FTX Bankrupt? What Could This Mean for the NFT Industry?
Crazy is an understatement of what happened last week, and the story continues to develop into something bigger than just FTX. Formerly the second largest crypto exchange, FTX, collapsed a few days ago. Just to get everybody on board, Sam Bankman-Fried (SBF), CEO of FTX, and Changpeng Zhao (CZ), CEO of Binance, the first largest crypto exchange, well, they don’t like each other. That’s not an opinion, by the way; they squabble on Twitter — publicly.
A few days after SBF implied that CZ was banned from DC, a report was released by CoinDesk, leaking FTX’s financial balance sheet. This report exposed FTX’s liquidity problems. The issue is that despite having billions of dollars worth of assets, the funds are locked up in various token projects FTX was a part of — so they can’t access them immediately. Meaning, if people tried to withdraw their money all at the same time, FTX would not be able to cover this.

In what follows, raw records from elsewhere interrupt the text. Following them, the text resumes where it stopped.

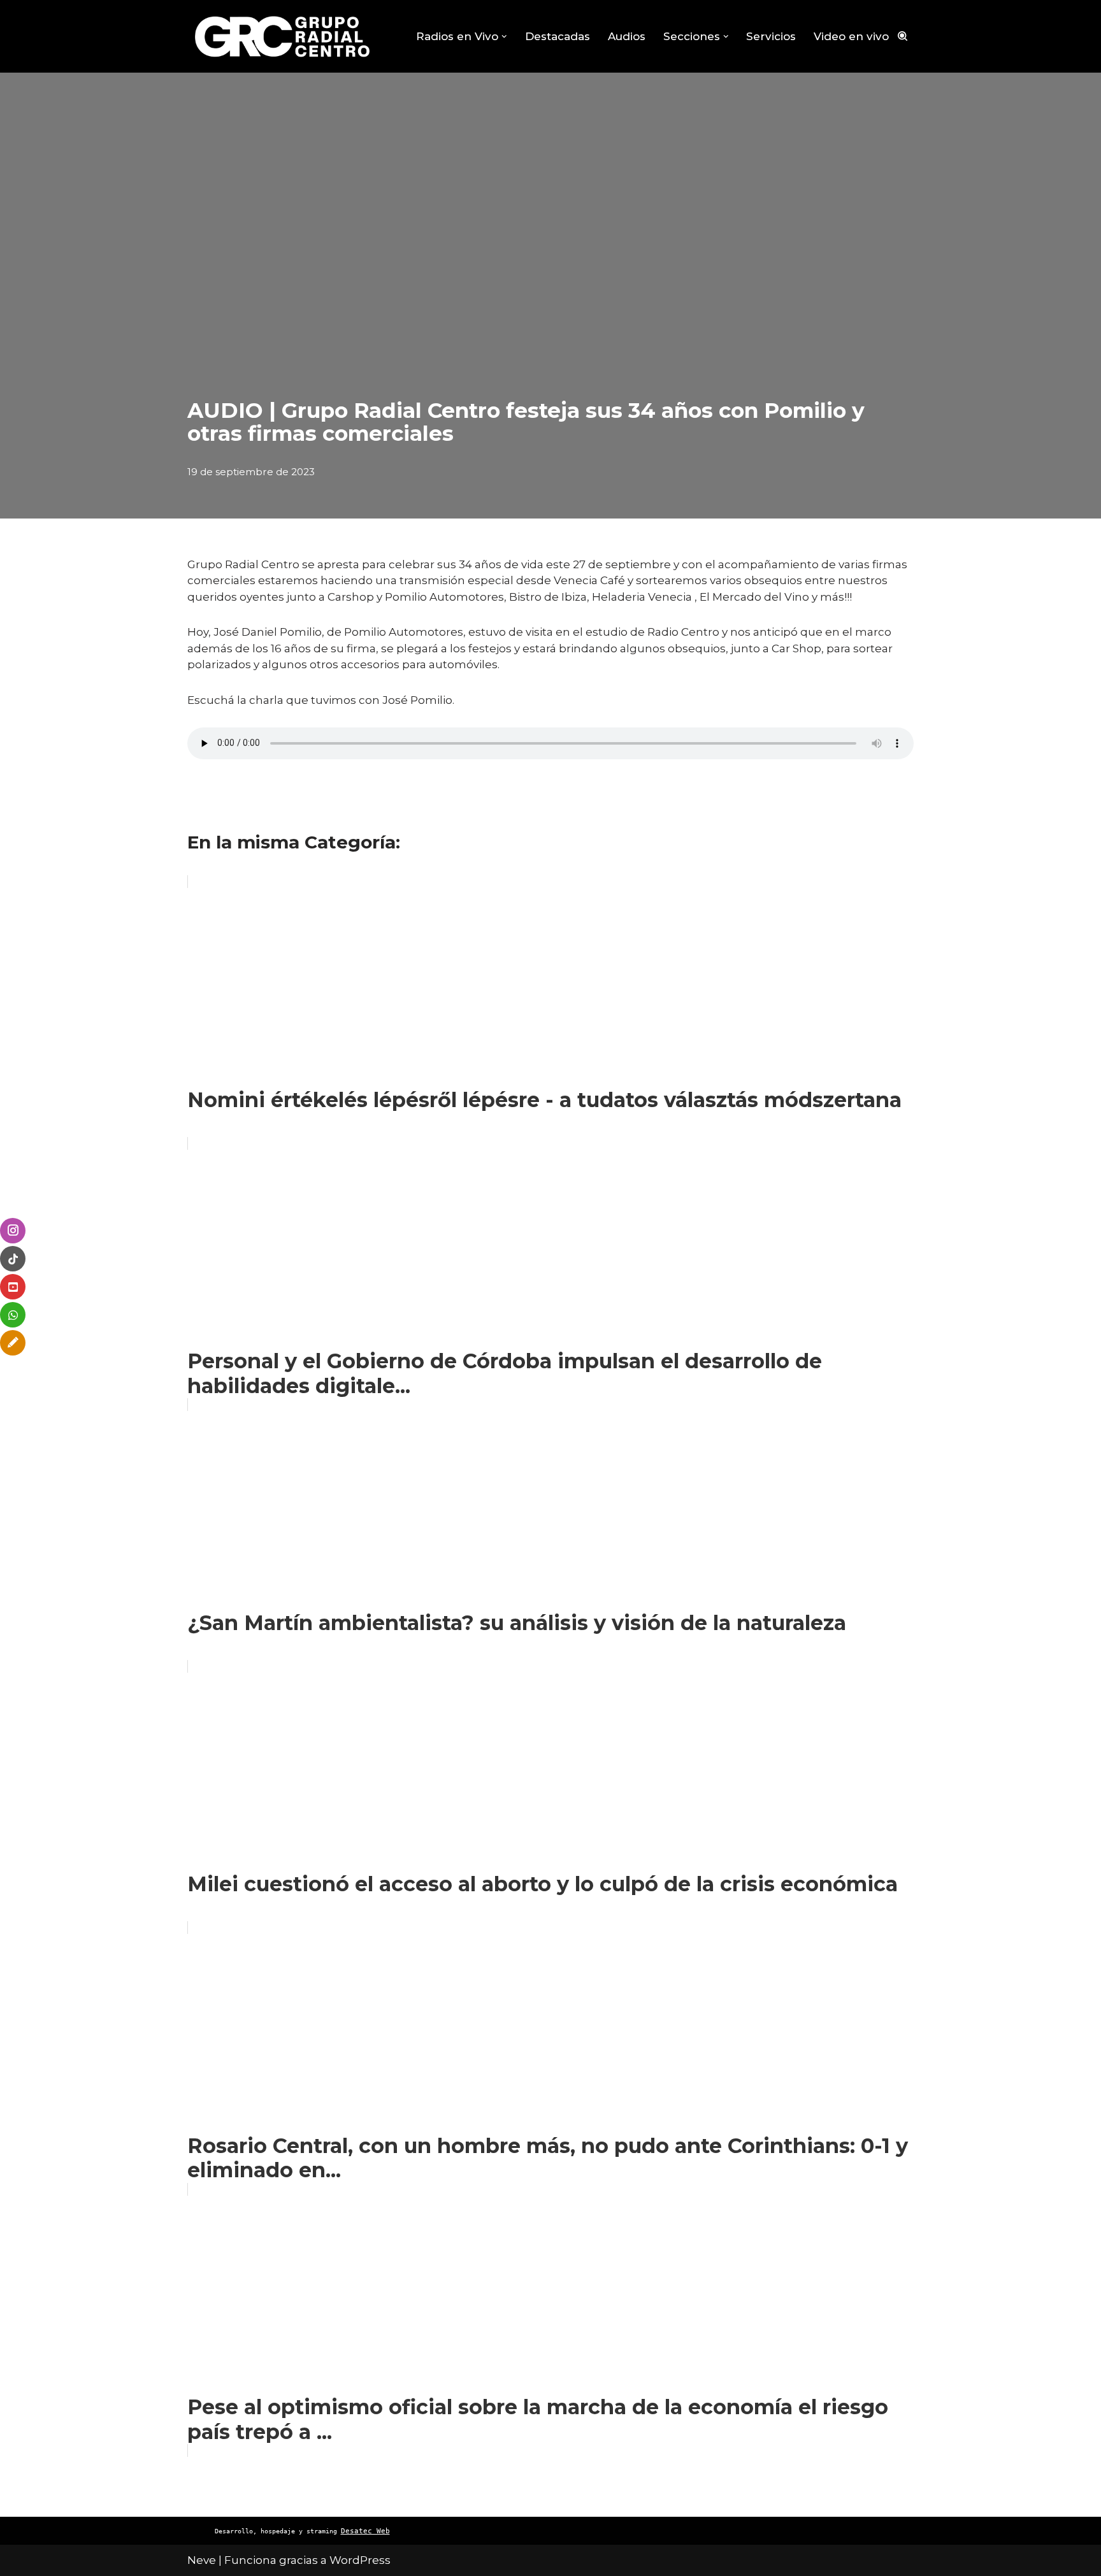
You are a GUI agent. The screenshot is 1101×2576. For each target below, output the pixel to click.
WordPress (360, 2560)
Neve (201, 2560)
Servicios (771, 36)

Following this report was CZ’s tweet saying that Binance “will liquidate any remaining FTT on our books.” FTT, by the way, is FTX’s native token. As expected, the thought of Binance dumping a few billion dollars worth of FTT caused waves of panic and, of course, will also cause the FTT price to take a nosedive.

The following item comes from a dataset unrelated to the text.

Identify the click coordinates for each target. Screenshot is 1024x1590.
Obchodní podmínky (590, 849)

With such uncertainty in the air, people started withdrawing their funds. Roughly $5 billion in withdrawals were made last Sunday, causing FTX to scramble for an emergency investment and freeze customer withdrawals. Even more, fears spread like wildfire with worries about FTX being the next Luna, Celsius, or other crypto projects that met their demise this year.
A Momentary Glimmer of Hope
Let’s segway to Alameda Research for a moment, as this name is a part of the story. As you may already know, Alameda Research was founded by SBF as well. The Wall Street Journal reported that “FTX lent billions of dollars worth of customer assets to fund risky bets by Alameda Research.” Users’ money deposited on the exchange, supposedly used for trading purposes, was given to its sister company, Alameda, so it could extend loans. This is what lit the fuse to its own implosion.

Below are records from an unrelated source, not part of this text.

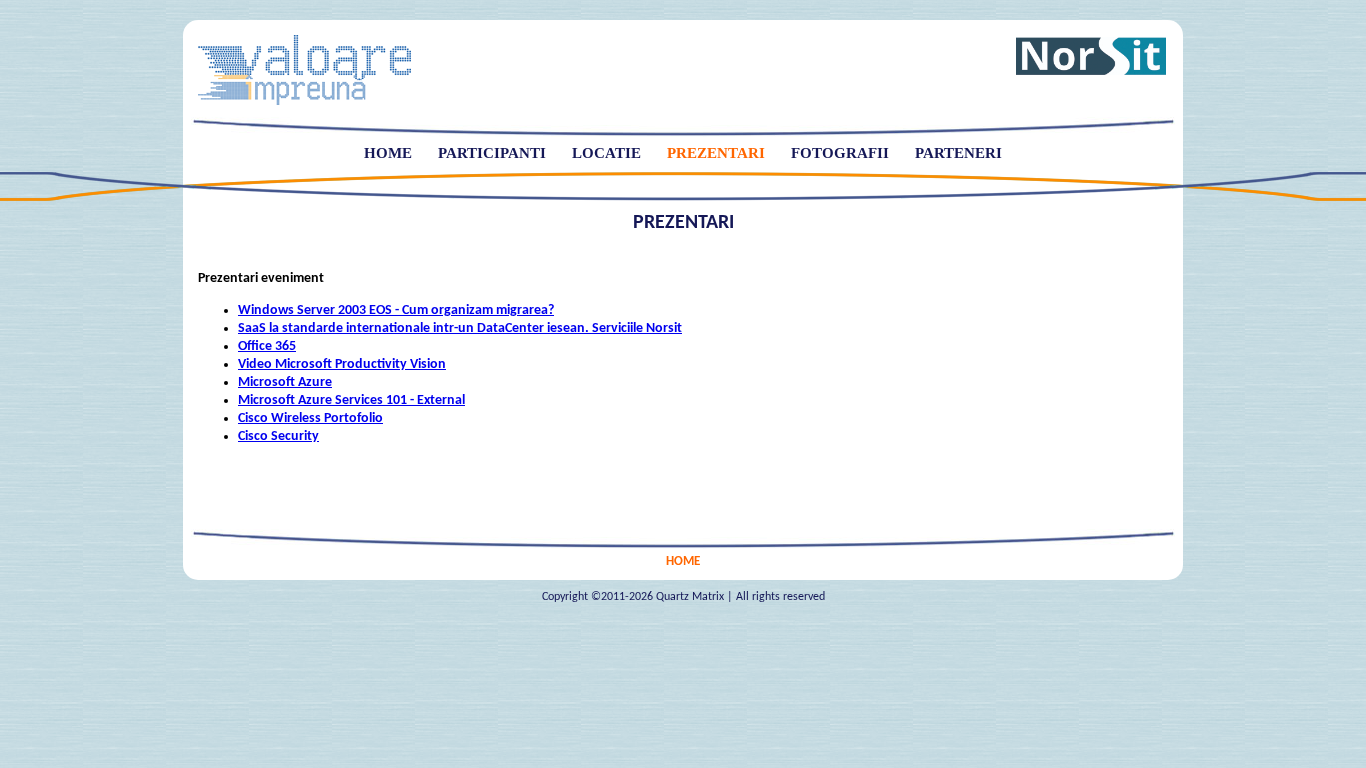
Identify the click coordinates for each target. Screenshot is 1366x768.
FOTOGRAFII (840, 153)
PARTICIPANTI (492, 153)
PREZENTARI (716, 153)
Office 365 (267, 346)
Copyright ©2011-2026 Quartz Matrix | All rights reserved (683, 597)
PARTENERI (958, 153)
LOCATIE (606, 153)
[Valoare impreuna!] (304, 101)
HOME (388, 153)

FTX turned to Binance for help. Yep, like they weren’t each other’s mortal nemesis. This looks reaallly bad — FTX must be badly short on cash for this to have happened. CZ tweeted that Binance signed a non-binding LOI to fully acquire FTX and protect users. For a moment there, things seemed like it was all gonna be alright… except one day later, Binance pulled out.
“In the beginning, our hope was to be able to support FTX’s customers to provide liquidity, but the issues are beyond our control or ability to help,” Binance tweeted.
The Dramarama is Rippling Through the NFT Industry
Over the years, FTX and SBF have both been instrumental in gaining traction and visibility for Solana. Around 10% of Solana’s market cap is held by Alameda Research, resulting in speculation that the trading firm had sold off a significant portion of its SOL following Solana’s price drop.
The NFT world is primarily built on the backs of Ethereum and Solana. With ETH falling 23% and SOL 47.8% at the time of writing, the value of NFTs has also fallen dramatically. As the price of ETH drops and owners panic-sell their valuable NFTs, the Bored Ape Yacht Club sees its prices sink. BAYC is not the only project spiraling downwards; even trading volume on OpenSea and Magic Eden were also adversely affected.
It is imperative in the NFT industry to remain level-headed despite shocking news and drastic price changes. It’s not the first time a crypto platform has burned the space, and likely not the last. The NFTs and crypto are inextricably linked, but Web3 will continue.